------ EXERCISE INPUTS ------

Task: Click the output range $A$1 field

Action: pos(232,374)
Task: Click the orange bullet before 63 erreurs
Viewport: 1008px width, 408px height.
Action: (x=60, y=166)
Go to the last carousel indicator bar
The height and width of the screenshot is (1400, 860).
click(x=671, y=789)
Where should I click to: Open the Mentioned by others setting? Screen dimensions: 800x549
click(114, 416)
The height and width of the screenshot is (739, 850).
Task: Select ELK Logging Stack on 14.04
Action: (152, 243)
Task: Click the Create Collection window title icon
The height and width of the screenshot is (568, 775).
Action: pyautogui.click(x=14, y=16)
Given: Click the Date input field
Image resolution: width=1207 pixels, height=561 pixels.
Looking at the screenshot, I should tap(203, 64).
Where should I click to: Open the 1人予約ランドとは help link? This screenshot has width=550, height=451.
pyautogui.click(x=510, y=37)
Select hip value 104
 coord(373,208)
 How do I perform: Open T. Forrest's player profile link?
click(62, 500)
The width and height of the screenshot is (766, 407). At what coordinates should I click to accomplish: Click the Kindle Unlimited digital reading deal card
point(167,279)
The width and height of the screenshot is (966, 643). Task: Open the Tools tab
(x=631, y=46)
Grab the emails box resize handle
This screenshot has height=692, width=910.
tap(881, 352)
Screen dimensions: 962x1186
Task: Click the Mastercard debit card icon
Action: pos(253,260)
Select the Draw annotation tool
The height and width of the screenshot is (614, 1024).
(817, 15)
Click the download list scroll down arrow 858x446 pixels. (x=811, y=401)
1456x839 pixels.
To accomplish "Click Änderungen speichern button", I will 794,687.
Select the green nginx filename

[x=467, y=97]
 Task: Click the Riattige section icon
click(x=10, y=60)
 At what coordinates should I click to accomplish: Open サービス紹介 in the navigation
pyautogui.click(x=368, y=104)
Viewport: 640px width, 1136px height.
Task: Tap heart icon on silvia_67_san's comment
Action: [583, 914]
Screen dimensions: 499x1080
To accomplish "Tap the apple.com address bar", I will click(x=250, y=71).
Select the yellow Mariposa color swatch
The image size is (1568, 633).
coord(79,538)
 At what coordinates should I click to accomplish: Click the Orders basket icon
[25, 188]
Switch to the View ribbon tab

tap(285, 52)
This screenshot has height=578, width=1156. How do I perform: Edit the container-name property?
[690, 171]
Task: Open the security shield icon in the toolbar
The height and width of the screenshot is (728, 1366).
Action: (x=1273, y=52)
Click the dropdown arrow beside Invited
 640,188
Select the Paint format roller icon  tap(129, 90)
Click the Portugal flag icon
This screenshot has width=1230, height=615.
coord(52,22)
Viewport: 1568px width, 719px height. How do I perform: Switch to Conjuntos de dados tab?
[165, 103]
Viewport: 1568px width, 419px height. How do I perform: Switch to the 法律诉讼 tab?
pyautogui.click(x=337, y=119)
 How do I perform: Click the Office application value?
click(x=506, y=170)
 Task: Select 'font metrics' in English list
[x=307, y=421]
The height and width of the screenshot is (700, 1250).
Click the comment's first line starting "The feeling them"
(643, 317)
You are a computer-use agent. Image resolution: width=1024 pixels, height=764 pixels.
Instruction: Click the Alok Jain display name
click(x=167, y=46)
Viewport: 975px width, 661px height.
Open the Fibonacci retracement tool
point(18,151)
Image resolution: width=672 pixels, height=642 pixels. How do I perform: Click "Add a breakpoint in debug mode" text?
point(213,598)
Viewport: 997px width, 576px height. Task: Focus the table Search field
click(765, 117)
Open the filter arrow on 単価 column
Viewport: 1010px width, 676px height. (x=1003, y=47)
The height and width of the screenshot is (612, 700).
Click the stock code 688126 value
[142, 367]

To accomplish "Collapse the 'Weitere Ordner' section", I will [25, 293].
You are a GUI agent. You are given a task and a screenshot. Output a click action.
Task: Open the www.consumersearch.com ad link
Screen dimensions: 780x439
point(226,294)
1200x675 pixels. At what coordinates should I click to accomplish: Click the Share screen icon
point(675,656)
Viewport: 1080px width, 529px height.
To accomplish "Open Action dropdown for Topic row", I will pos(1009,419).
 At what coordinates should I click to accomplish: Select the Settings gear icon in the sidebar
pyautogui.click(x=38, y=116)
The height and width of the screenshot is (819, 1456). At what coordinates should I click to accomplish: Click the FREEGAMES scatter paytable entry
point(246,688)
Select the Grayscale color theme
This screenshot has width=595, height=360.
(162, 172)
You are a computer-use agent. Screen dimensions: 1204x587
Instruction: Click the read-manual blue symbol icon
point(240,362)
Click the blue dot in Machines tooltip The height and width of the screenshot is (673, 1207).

------

WHAT IS BEING ASKED:
An exact repeat of all the records is required.

SOLUTION FOR THIS PROBLEM:
Task: Click the output range $A$1 field

Action: pos(232,374)
Task: Click the orange bullet before 63 erreurs
Viewport: 1008px width, 408px height.
Action: (x=60, y=166)
Go to the last carousel indicator bar
The height and width of the screenshot is (1400, 860).
click(x=671, y=789)
Where should I click to: Open the Mentioned by others setting? Screen dimensions: 800x549
click(114, 416)
The height and width of the screenshot is (739, 850).
Task: Select ELK Logging Stack on 14.04
Action: (152, 243)
Task: Click the Create Collection window title icon
The height and width of the screenshot is (568, 775).
Action: pyautogui.click(x=14, y=16)
Given: Click the Date input field
Image resolution: width=1207 pixels, height=561 pixels.
Looking at the screenshot, I should tap(203, 64).
Where should I click to: Open the 1人予約ランドとは help link? This screenshot has width=550, height=451.
pyautogui.click(x=510, y=37)
Select hip value 104
 coord(373,208)
 How do I perform: Open T. Forrest's player profile link?
click(62, 500)
The width and height of the screenshot is (766, 407). At what coordinates should I click to accomplish: Click the Kindle Unlimited digital reading deal card
point(167,279)
The width and height of the screenshot is (966, 643). Task: Open the Tools tab
(x=631, y=46)
Grab the emails box resize handle
This screenshot has height=692, width=910.
tap(881, 352)
Screen dimensions: 962x1186
Task: Click the Mastercard debit card icon
Action: pos(253,260)
Select the Draw annotation tool
The height and width of the screenshot is (614, 1024).
(817, 15)
Click the download list scroll down arrow 858x446 pixels. (x=811, y=401)
1456x839 pixels.
To accomplish "Click Änderungen speichern button", I will 794,687.
Select the green nginx filename

[x=467, y=97]
 Task: Click the Riattige section icon
click(x=10, y=60)
 At what coordinates should I click to accomplish: Open サービス紹介 in the navigation
pyautogui.click(x=368, y=104)
Viewport: 640px width, 1136px height.
Task: Tap heart icon on silvia_67_san's comment
Action: [583, 914]
Screen dimensions: 499x1080
To accomplish "Tap the apple.com address bar", I will click(x=250, y=71).
Select the yellow Mariposa color swatch
The image size is (1568, 633).
coord(79,538)
 At what coordinates should I click to accomplish: Click the Orders basket icon
[25, 188]
Switch to the View ribbon tab

tap(285, 52)
This screenshot has height=578, width=1156. How do I perform: Edit the container-name property?
[690, 171]
Task: Open the security shield icon in the toolbar
The height and width of the screenshot is (728, 1366).
Action: (x=1273, y=52)
Click the dropdown arrow beside Invited
 640,188
Select the Paint format roller icon  tap(129, 90)
Click the Portugal flag icon
This screenshot has width=1230, height=615.
coord(52,22)
Viewport: 1568px width, 719px height. How do I perform: Switch to Conjuntos de dados tab?
[165, 103]
Viewport: 1568px width, 419px height. How do I perform: Switch to the 法律诉讼 tab?
pyautogui.click(x=337, y=119)
 How do I perform: Click the Office application value?
click(x=506, y=170)
 Task: Select 'font metrics' in English list
[x=307, y=421]
The height and width of the screenshot is (700, 1250).
Click the comment's first line starting "The feeling them"
(643, 317)
You are a computer-use agent. Image resolution: width=1024 pixels, height=764 pixels.
Instruction: Click the Alok Jain display name
click(x=167, y=46)
Viewport: 975px width, 661px height.
Open the Fibonacci retracement tool
point(18,151)
Image resolution: width=672 pixels, height=642 pixels. How do I perform: Click "Add a breakpoint in debug mode" text?
point(213,598)
Viewport: 997px width, 576px height. Task: Focus the table Search field
click(765, 117)
Open the filter arrow on 単価 column
Viewport: 1010px width, 676px height. (x=1003, y=47)
The height and width of the screenshot is (612, 700).
Click the stock code 688126 value
[142, 367]

To accomplish "Collapse the 'Weitere Ordner' section", I will [25, 293].
You are a GUI agent. You are given a task and a screenshot. Output a click action.
Task: Open the www.consumersearch.com ad link
Screen dimensions: 780x439
point(226,294)
1200x675 pixels. At what coordinates should I click to accomplish: Click the Share screen icon
point(675,656)
Viewport: 1080px width, 529px height.
To accomplish "Open Action dropdown for Topic row", I will pos(1009,419).
 At what coordinates should I click to accomplish: Select the Settings gear icon in the sidebar
pyautogui.click(x=38, y=116)
The height and width of the screenshot is (819, 1456). At what coordinates should I click to accomplish: Click the FREEGAMES scatter paytable entry
point(246,688)
Select the Grayscale color theme
This screenshot has width=595, height=360.
(162, 172)
You are a computer-use agent. Screen dimensions: 1204x587
Instruction: Click the read-manual blue symbol icon
point(240,362)
Click the blue dot in Machines tooltip The height and width of the screenshot is (673, 1207).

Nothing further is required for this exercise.